The answer must consist of the entries, copied exactly and in full.
───── Source data
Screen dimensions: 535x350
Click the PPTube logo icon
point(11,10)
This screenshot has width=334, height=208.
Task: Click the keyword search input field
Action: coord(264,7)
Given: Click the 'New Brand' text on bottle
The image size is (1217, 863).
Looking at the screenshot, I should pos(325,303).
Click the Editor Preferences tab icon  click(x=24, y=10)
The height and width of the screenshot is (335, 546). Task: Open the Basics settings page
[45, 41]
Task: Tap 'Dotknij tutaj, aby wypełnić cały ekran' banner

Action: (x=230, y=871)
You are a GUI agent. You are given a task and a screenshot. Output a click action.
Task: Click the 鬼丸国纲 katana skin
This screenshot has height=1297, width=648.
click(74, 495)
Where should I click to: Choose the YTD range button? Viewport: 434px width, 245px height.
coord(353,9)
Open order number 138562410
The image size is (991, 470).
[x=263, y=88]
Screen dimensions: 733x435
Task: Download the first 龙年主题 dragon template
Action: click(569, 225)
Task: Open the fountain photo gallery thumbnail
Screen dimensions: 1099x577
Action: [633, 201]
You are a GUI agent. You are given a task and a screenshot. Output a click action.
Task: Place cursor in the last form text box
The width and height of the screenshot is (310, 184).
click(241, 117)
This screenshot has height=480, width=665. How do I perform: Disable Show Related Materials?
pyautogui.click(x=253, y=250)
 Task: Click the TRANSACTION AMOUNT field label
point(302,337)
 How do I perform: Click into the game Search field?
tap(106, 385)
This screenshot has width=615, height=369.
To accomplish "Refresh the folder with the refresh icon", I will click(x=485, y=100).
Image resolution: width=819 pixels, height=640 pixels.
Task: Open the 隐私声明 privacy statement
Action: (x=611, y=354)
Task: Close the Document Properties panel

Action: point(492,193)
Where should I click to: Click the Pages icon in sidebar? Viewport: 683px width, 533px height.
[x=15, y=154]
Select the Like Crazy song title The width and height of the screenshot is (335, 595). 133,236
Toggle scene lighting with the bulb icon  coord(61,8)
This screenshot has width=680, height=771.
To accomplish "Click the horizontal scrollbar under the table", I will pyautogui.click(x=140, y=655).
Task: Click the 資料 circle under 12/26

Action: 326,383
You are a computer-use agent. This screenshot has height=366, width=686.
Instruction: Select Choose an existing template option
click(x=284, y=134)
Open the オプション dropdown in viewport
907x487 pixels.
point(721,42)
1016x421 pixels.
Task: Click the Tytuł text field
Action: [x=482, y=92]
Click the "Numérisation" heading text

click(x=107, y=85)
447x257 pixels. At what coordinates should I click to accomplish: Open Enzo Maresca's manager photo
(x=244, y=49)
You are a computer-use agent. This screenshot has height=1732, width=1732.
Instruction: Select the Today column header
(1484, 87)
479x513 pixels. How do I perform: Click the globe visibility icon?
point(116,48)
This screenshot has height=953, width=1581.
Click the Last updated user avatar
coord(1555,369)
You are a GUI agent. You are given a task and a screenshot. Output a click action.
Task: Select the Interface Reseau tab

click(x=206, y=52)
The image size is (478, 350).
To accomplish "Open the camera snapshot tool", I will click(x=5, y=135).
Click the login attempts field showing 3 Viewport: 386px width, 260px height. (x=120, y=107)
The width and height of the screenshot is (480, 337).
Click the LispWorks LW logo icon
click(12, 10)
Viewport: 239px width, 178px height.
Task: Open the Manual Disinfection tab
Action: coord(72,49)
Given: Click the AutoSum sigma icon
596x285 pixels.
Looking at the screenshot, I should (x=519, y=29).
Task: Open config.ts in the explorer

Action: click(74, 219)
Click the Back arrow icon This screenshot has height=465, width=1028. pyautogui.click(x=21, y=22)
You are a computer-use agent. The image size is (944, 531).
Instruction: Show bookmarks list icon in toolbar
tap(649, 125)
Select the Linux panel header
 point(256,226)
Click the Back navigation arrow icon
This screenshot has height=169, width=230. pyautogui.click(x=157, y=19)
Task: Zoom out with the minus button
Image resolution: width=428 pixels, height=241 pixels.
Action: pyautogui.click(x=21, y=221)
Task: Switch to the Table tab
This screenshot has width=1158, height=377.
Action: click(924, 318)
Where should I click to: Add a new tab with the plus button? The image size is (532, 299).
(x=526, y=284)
──────────
• [Output of the task]:
Screen dimensions: 535x350
Click the PPTube logo icon
point(11,10)
This screenshot has width=334, height=208.
Task: Click the keyword search input field
Action: coord(264,7)
Given: Click the 'New Brand' text on bottle
The image size is (1217, 863).
Looking at the screenshot, I should pos(325,303).
Click the Editor Preferences tab icon  click(x=24, y=10)
The height and width of the screenshot is (335, 546). Task: Open the Basics settings page
[45, 41]
Task: Tap 'Dotknij tutaj, aby wypełnić cały ekran' banner

Action: (x=230, y=871)
You are a GUI agent. You are given a task and a screenshot. Output a click action.
Task: Click the 鬼丸国纲 katana skin
This screenshot has height=1297, width=648.
click(74, 495)
Where should I click to: Choose the YTD range button? Viewport: 434px width, 245px height.
coord(353,9)
Open order number 138562410
The image size is (991, 470).
[x=263, y=88]
Screen dimensions: 733x435
Task: Download the first 龙年主题 dragon template
Action: click(569, 225)
Task: Open the fountain photo gallery thumbnail
Screen dimensions: 1099x577
Action: [633, 201]
You are a GUI agent. You are given a task and a screenshot. Output a click action.
Task: Place cursor in the last form text box
The width and height of the screenshot is (310, 184).
click(241, 117)
This screenshot has height=480, width=665. How do I perform: Disable Show Related Materials?
pyautogui.click(x=253, y=250)
 Task: Click the TRANSACTION AMOUNT field label
point(302,337)
 How do I perform: Click into the game Search field?
tap(106, 385)
This screenshot has width=615, height=369.
To accomplish "Refresh the folder with the refresh icon", I will click(x=485, y=100).
Image resolution: width=819 pixels, height=640 pixels.
Task: Open the 隐私声明 privacy statement
Action: (x=611, y=354)
Task: Close the Document Properties panel

Action: point(492,193)
Where should I click to: Click the Pages icon in sidebar? Viewport: 683px width, 533px height.
[x=15, y=154]
Select the Like Crazy song title The width and height of the screenshot is (335, 595). 133,236
Toggle scene lighting with the bulb icon  coord(61,8)
This screenshot has width=680, height=771.
To accomplish "Click the horizontal scrollbar under the table", I will pyautogui.click(x=140, y=655).
Task: Click the 資料 circle under 12/26

Action: 326,383
You are a computer-use agent. This screenshot has height=366, width=686.
Instruction: Select Choose an existing template option
click(x=284, y=134)
Open the オプション dropdown in viewport
907x487 pixels.
point(721,42)
1016x421 pixels.
Task: Click the Tytuł text field
Action: [x=482, y=92]
Click the "Numérisation" heading text

click(x=107, y=85)
447x257 pixels. At what coordinates should I click to accomplish: Open Enzo Maresca's manager photo
(x=244, y=49)
You are a computer-use agent. This screenshot has height=1732, width=1732.
Instruction: Select the Today column header
(1484, 87)
479x513 pixels. How do I perform: Click the globe visibility icon?
point(116,48)
This screenshot has height=953, width=1581.
Click the Last updated user avatar
coord(1555,369)
You are a GUI agent. You are given a task and a screenshot. Output a click action.
Task: Select the Interface Reseau tab

click(x=206, y=52)
The image size is (478, 350).
To accomplish "Open the camera snapshot tool", I will click(x=5, y=135).
Click the login attempts field showing 3 Viewport: 386px width, 260px height. (x=120, y=107)
The width and height of the screenshot is (480, 337).
Click the LispWorks LW logo icon
click(12, 10)
Viewport: 239px width, 178px height.
Task: Open the Manual Disinfection tab
Action: coord(72,49)
Given: Click the AutoSum sigma icon
596x285 pixels.
Looking at the screenshot, I should (x=519, y=29).
Task: Open config.ts in the explorer

Action: click(74, 219)
Click the Back arrow icon This screenshot has height=465, width=1028. pyautogui.click(x=21, y=22)
You are a computer-use agent. The image size is (944, 531).
Instruction: Show bookmarks list icon in toolbar
tap(649, 125)
Select the Linux panel header
 point(256,226)
Click the Back navigation arrow icon
This screenshot has height=169, width=230. pyautogui.click(x=157, y=19)
Task: Zoom out with the minus button
Image resolution: width=428 pixels, height=241 pixels.
Action: pyautogui.click(x=21, y=221)
Task: Switch to the Table tab
This screenshot has width=1158, height=377.
Action: click(924, 318)
Where should I click to: Add a new tab with the plus button? The image size is (532, 299).
(x=526, y=284)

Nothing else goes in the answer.